Sevgili okur.
Bu yazıyı deniz kenarında kaleme alıyorum. “Oooo Hocam, tatil modu ha, güzel!” dediğini duyar gibiyim. Deme! Gazze böyle alev alev yanarken, Doğu Türkistan için için kavrulurken, Bangladeş sel sularıyla mücadele ederken, kötülük çıtayı artık nereye kadar yükselteceğini şaşırmışken, şeytan kötülerin şerrinden pabucunu ters giymiş, son sürat takipçilerinden kaçmakta iken bu yaz hiçbir yolculuk durumuna “tatil” diyemedim ben, kendi derunumda da zahirimde de. “Kısa dinlenme, küçük bir mola” gibi durumu masumlaştırmaya çalıştığım isimlendirmeler yaptım ki zihnin, kalbin, hayatın kavrulan kısımları çok da fazla görünmesin. Gönlüm ağzımdan çıkanı duyunca diken diken olsun da hem yaşananları hem yaşananlar karşısında benim verdiğim tepkiyi normalleştirmesin diye. Neyse, bu bahis uzar gider, biz sahile dönelim yine.

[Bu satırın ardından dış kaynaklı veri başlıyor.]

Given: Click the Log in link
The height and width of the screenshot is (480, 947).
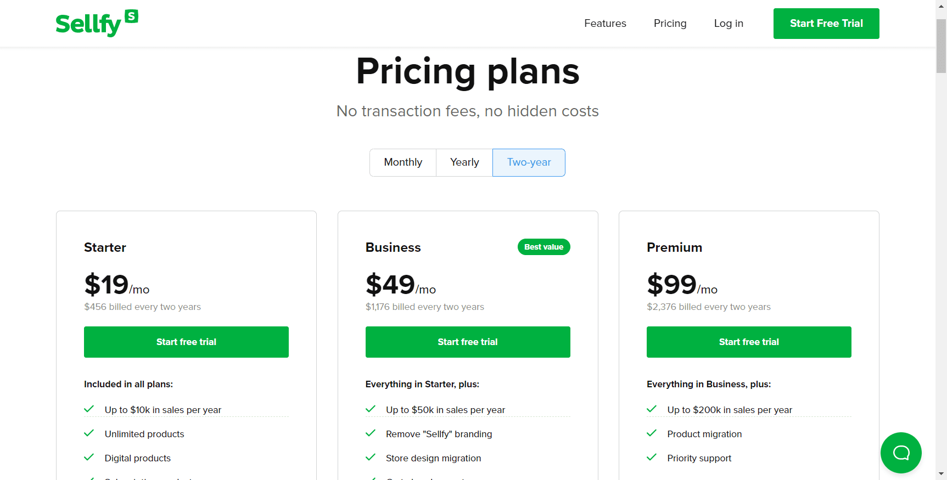Looking at the screenshot, I should tap(728, 23).
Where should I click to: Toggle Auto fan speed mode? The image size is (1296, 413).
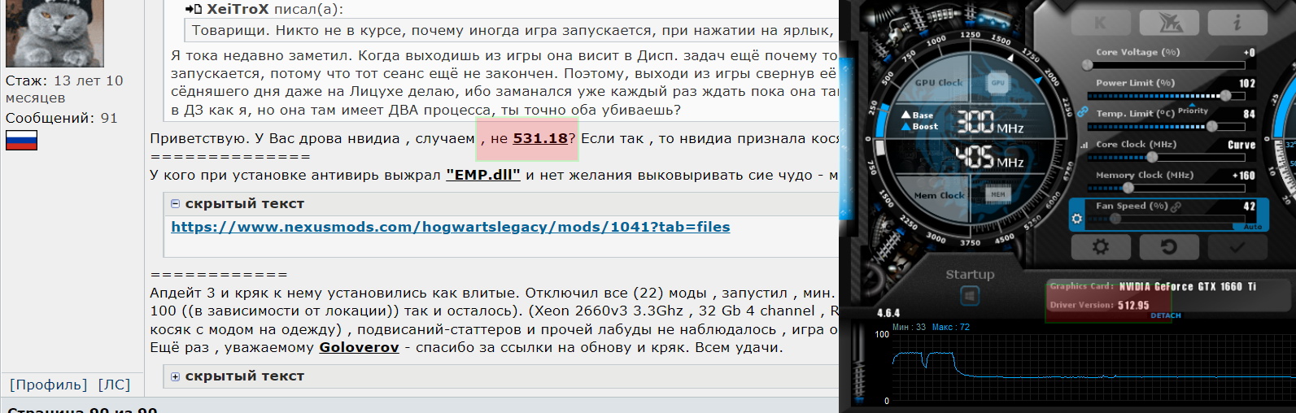[x=1252, y=227]
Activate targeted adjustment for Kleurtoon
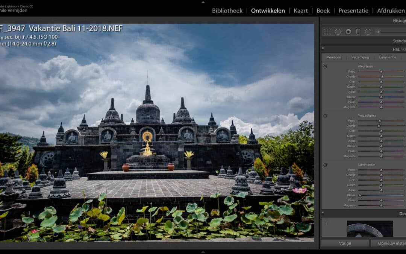The image size is (406, 254). 325,66
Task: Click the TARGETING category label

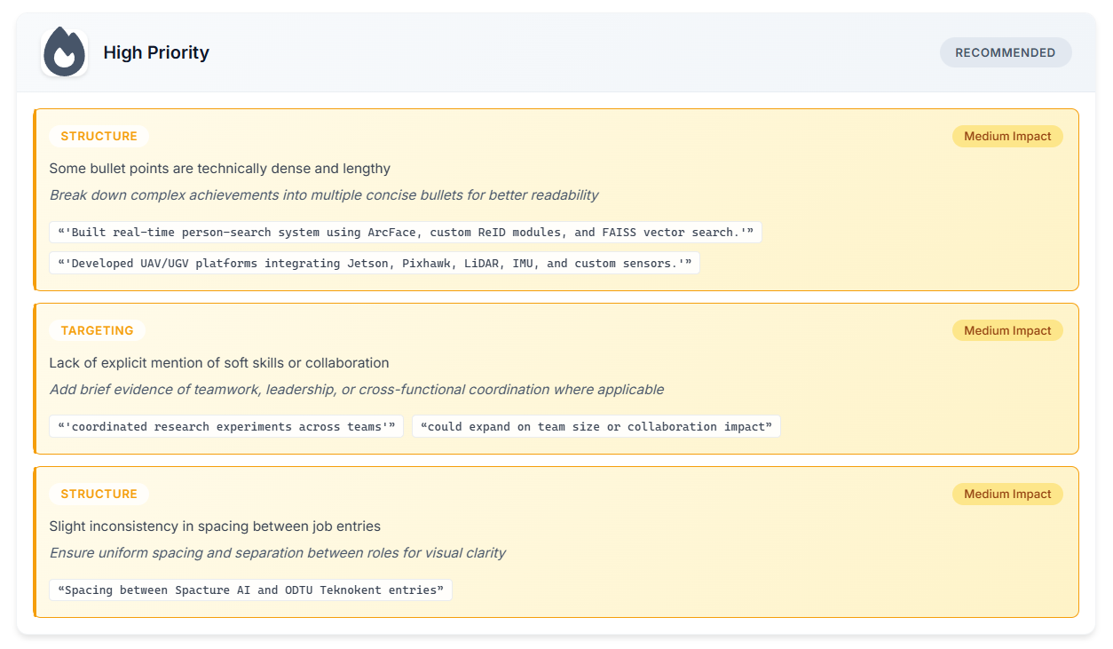Action: pyautogui.click(x=97, y=329)
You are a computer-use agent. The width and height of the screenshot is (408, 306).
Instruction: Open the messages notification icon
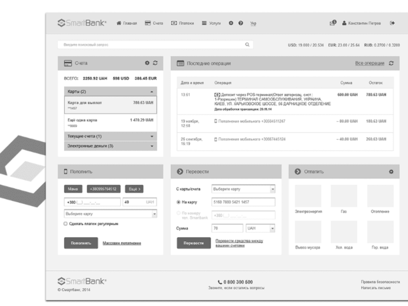[333, 23]
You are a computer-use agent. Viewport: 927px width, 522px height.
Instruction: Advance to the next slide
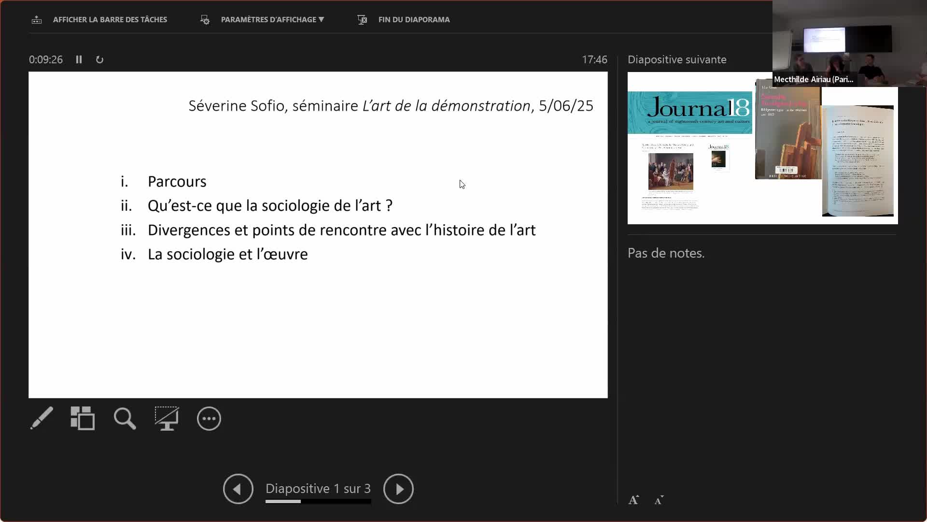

Güneş biraz önce doğdu, ışıkları pembeleşmeye ve karşı sahilde, tren vagonu gibi sıralanmış evleri çok tatlı pembe, kırmızı, turuncu tonlara boyamaya başladı bile. Uzun ve geniş bir kumsalda öylece oturuyorum. Sıradağlar eteklerine dizilmiş binalarla denize doğru bütün haşmetiyle uzanıyor sağ ve sol taraftan, tam karşımda ise ufuk çizgisi var. Dalgalar parmak uçlarımla kovalamaca oynuyor. Ara ara rüzgârın şiddetlenen sesi, martıların kahkahaları... Devasa palmiyeler, salkım söğütler, sabah yürüyüşüne çıkmış köpekler… Anlayacağınız harika bir sabah. (Hadi, siz de bulunduğunuz yerin doğal güzelliğini gözünüzün önüne getirin de yazının ruhuna iyice nüfuz edin.) Dergimizin ekim sayısı yazının taslağı zihnimde, hatta teknolojik destek alarak az önce bir yandan yürüyerek ilk cümleleri yazdırmışım bile. Ancak güneş, deniz, dağ, gökyüzü ayetleri (Hatırlayalım, Kur’an bütün bunlara ayet adını takmıştı; Rabb’in kudretine, merhametine, hep insandan yana olan tercihine işaret ettiği için.) toplaşıp bambaşka bir ayeti fısıldayıverdiler kulağıma, “O konuyu sonra yazarsın yine ama şimdi biz buradayken içinde bizim de olduğumuz bu ayetle ilgili yaz.” diye ısrar ettiler, ben de onlara eyvallah dedim. Zaten ayetin orijinal metni de içimde çoktan tekrarlanmaya başlamıştı: “Beldetun tayyibetun ve Rabbun Gafûr!” Biraz daha öncesiyle alırsak ayeti: “Rabbinizin bahşettiği rızıktan yiyin ve O’na şükredin. Ne güzel bir belde, ne bağışlayıcı bir Rab!” (Sebe, 34/15)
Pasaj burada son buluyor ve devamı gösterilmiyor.